---------- Provided records ----------
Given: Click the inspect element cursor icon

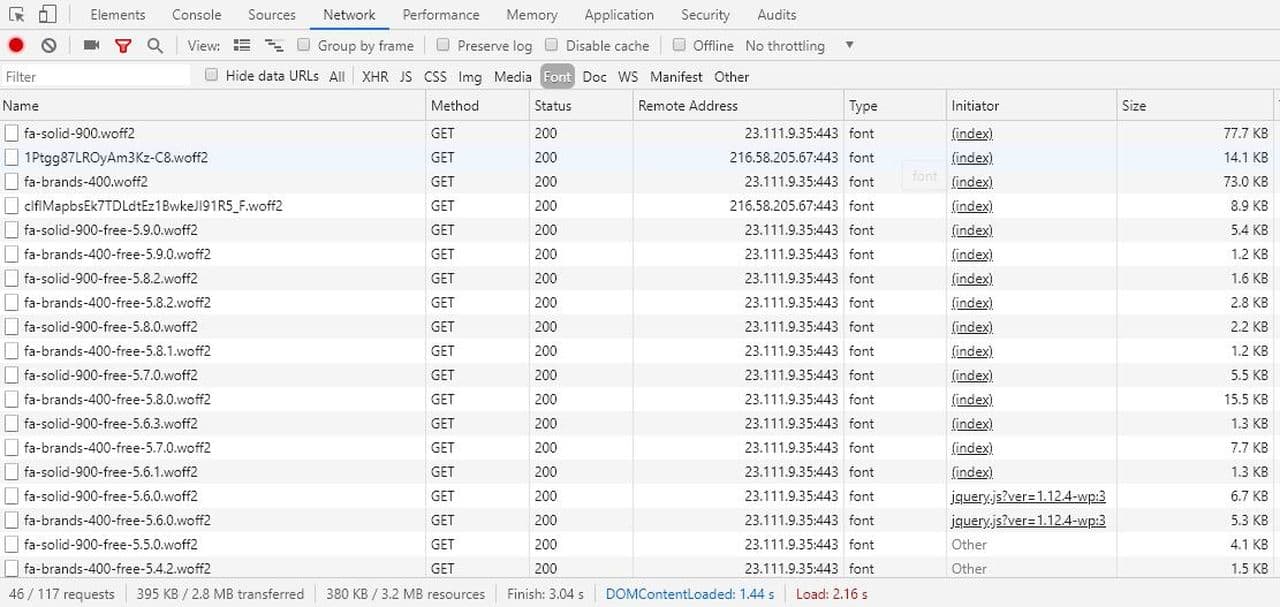Looking at the screenshot, I should click(16, 15).
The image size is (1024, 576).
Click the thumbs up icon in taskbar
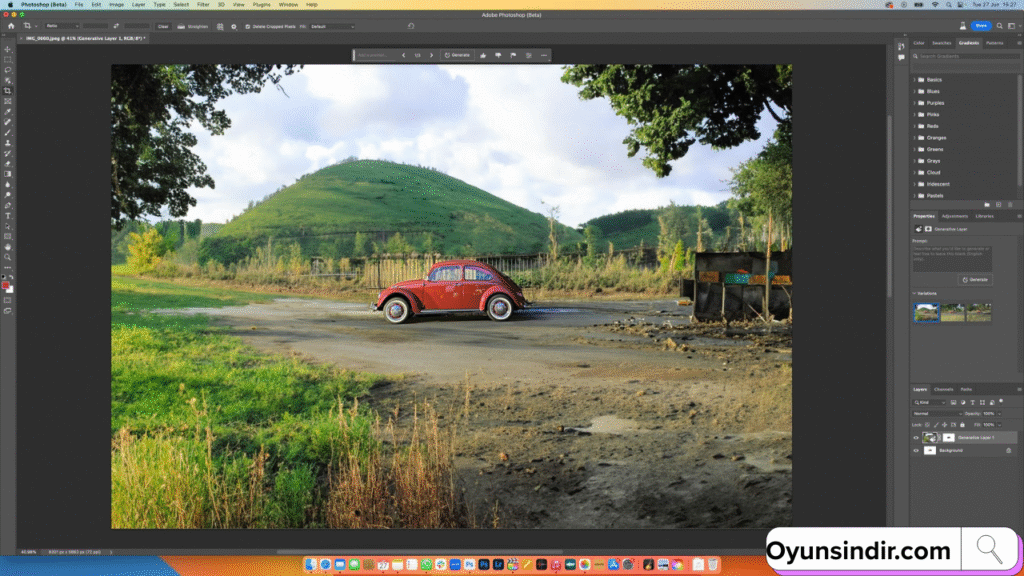482,55
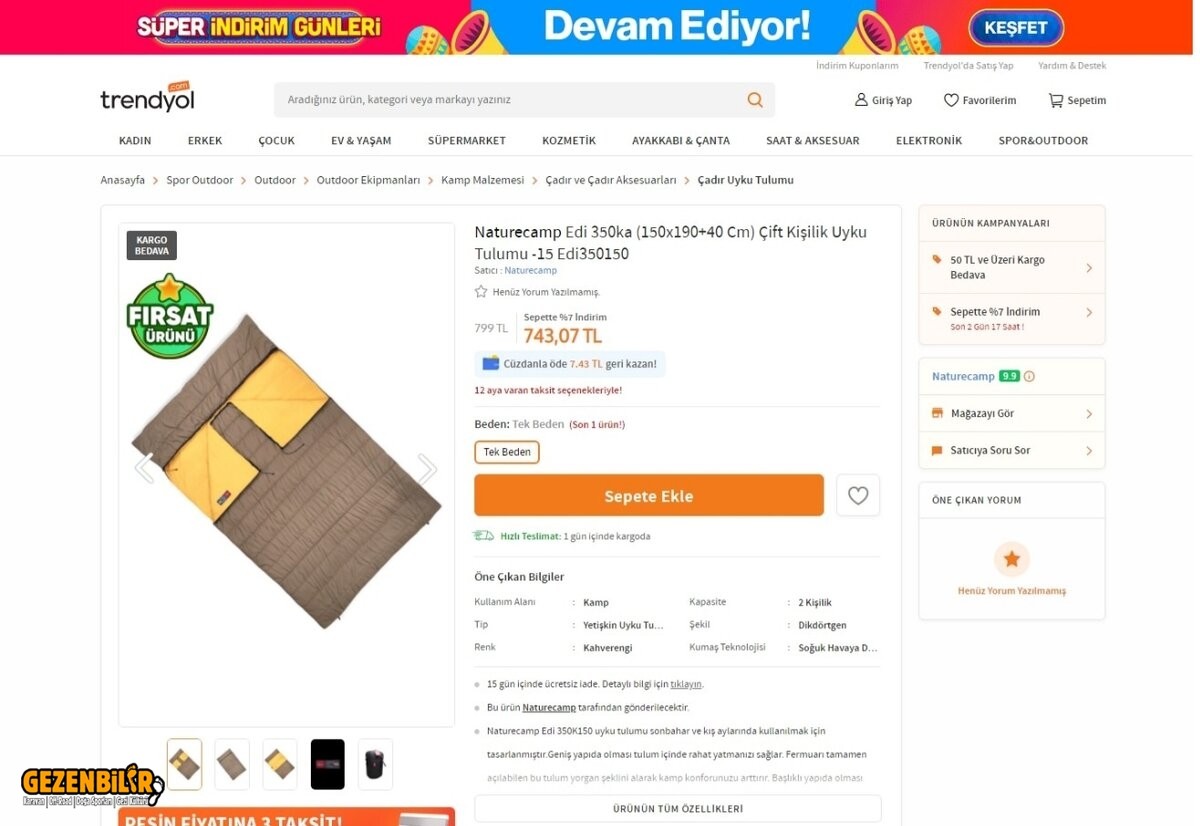Click the KEŞFET banner button
1200x826 pixels.
pyautogui.click(x=1015, y=28)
----------
● **Task**:
All that is needed is the data above, repeated exactly, without the pictures.

● **Response**:
Given: Click the inspect element cursor icon

Looking at the screenshot, I should click(16, 15).
The image size is (1024, 576).
Click the thumbs up icon in taskbar
482,55
Click the KEŞFET banner button
1200x826 pixels.
pyautogui.click(x=1015, y=28)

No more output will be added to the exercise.